19 Woe to him who says to wood, ‘Come to life!’ Or to lifeless stone, ‘Wake up!’ Can it give guidance? It is covered with gold and silver; there is no breath in it.”
20 The Lord is in his holy temple; let all the earth be silent before him.
This last verse (20) you may have at some point heard used to speak of God being ready to receive worship. Actually, it is saying that God is at a point of preparing to execute judgment.
Notice the fantastic statement of verse 14 in the midst of that condemnation of Babylon (and any others opposed to God and truth). This speaks of an end time – a final end-all scenario of God’s truth and victory prevailing upon the earth and covering it fully … and then finally in the eternal state to come.
Until then … wait for it.
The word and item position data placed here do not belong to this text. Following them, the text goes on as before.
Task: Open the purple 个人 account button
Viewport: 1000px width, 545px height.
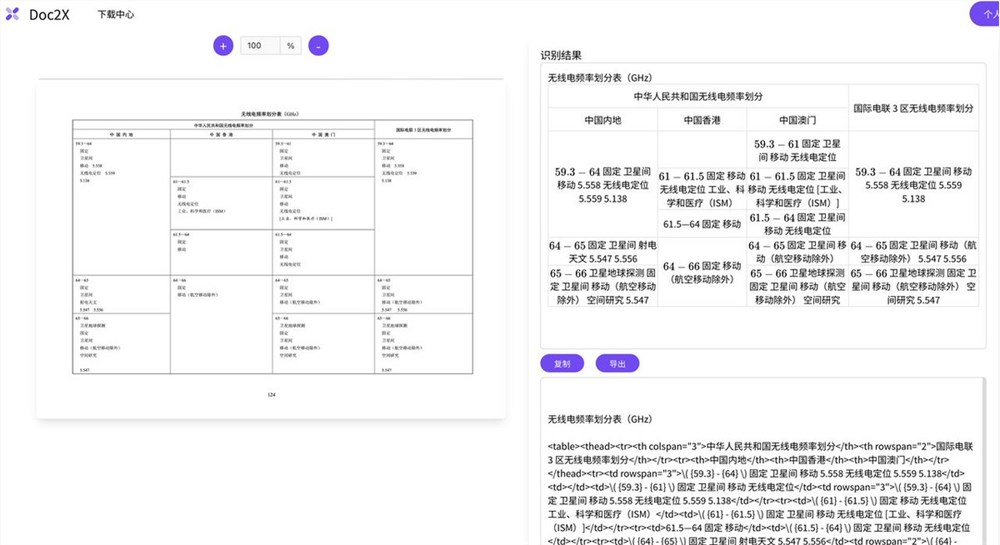Action: pyautogui.click(x=984, y=14)
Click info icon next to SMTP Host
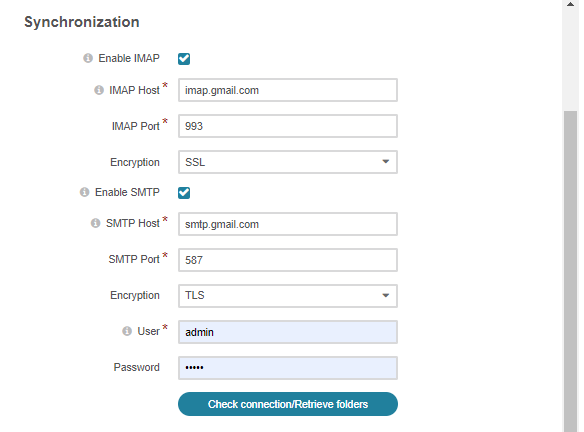This screenshot has height=432, width=584. (95, 223)
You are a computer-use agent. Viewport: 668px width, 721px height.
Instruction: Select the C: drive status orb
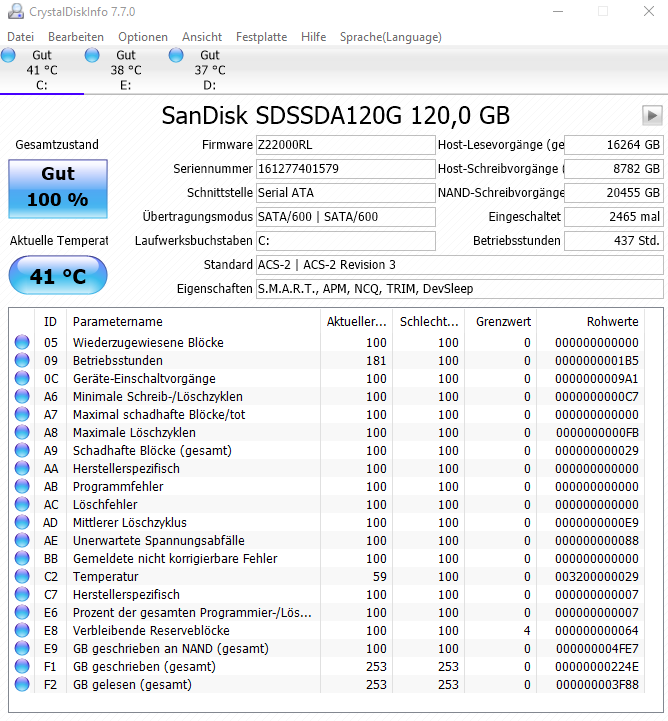coord(8,55)
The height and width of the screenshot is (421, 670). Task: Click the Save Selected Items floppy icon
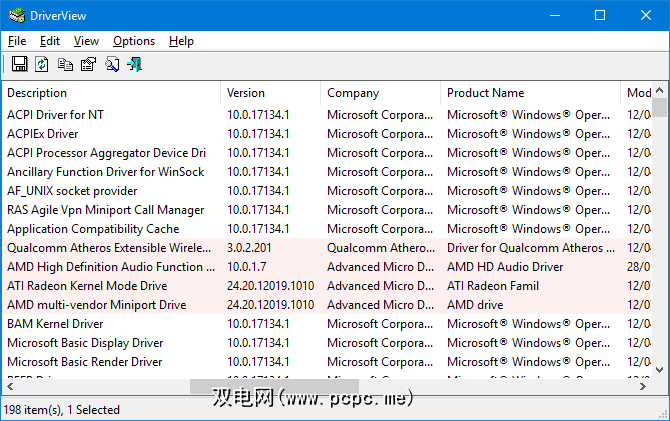(x=19, y=65)
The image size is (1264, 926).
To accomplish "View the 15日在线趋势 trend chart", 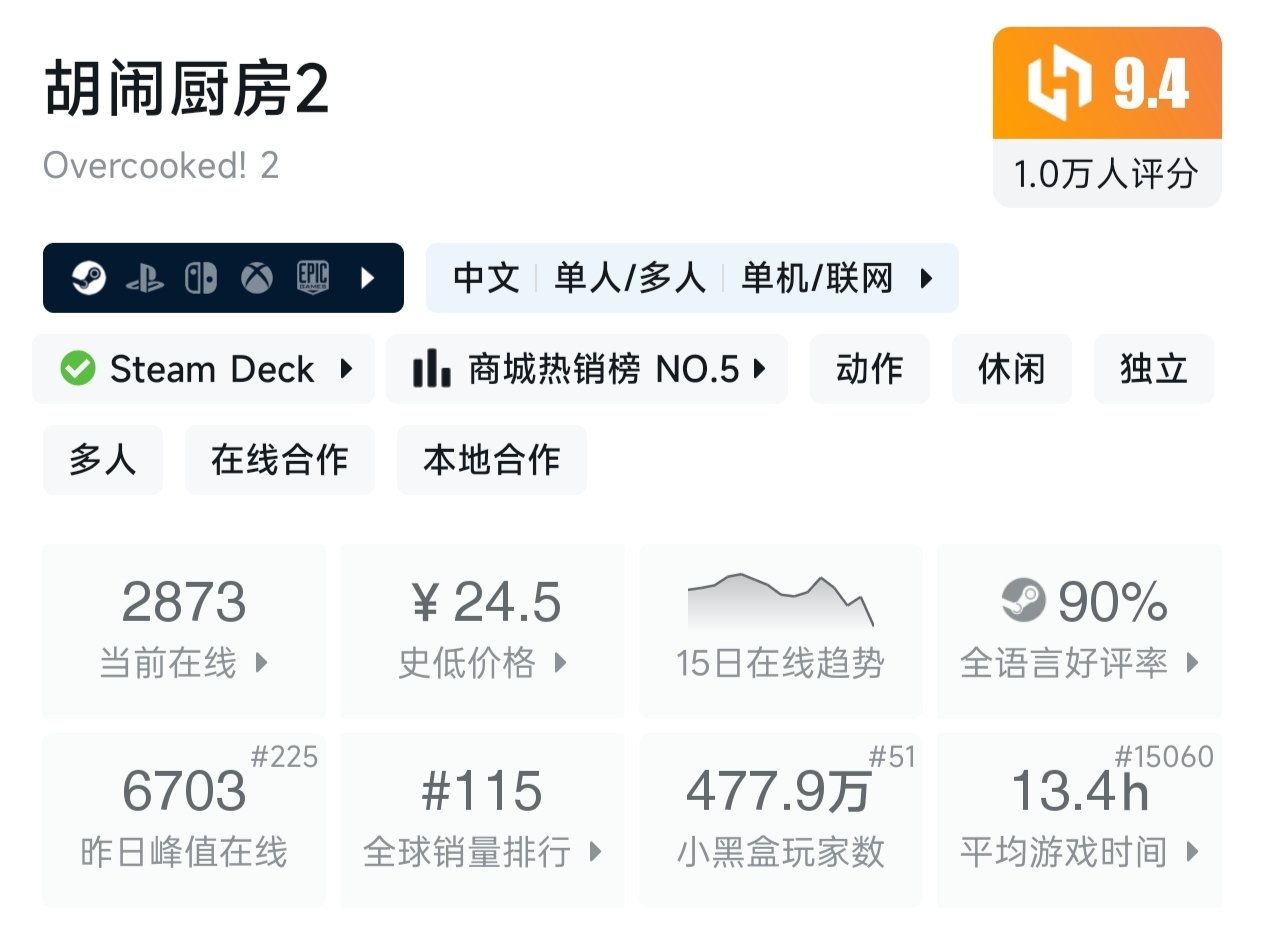I will pos(780,630).
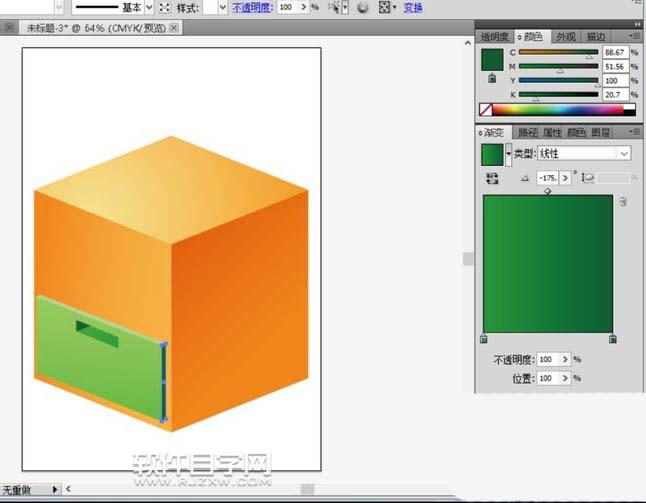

This was the message given to those Jewish Christians addressed in Hebrews chapter 10 – remember that these were people who were being severely persecuted for their faith and who were living in perilous times…
32 Remember those earlier days after you had received the light, when you endured in a great conflict full of suffering. 33 Sometimes you were publicly exposed to insult and persecution; at other times you stood side by side with those who were so treated. 34 You suffered along with those in prison and joyfully accepted the confiscation of your property, because you knew that you yourselves had better and lasting possessions. 35 So do not throw away your confidence; it will be richly rewarded.
36 You need to persevere so that when you have done the will of God, you will receive what he has promised. 37 For,“In just a little while, he who is coming will come and will not delay.” 38 And, “But my righteous one will live by faith. And I take no pleasure in the one who shrinks back.” 39 But we do not belong to those who shrink back and are destroyed, but to those who have faith and are saved.
What does the writer to the Hebrews do here to encourage these believers … did you catch it? He quotes the little book of Habakkuk … chapter 2, verses 3 & 4.
Today friends, whatever peril or obstacle befalls, be strong, live in faith, be a person of trust … wait for it!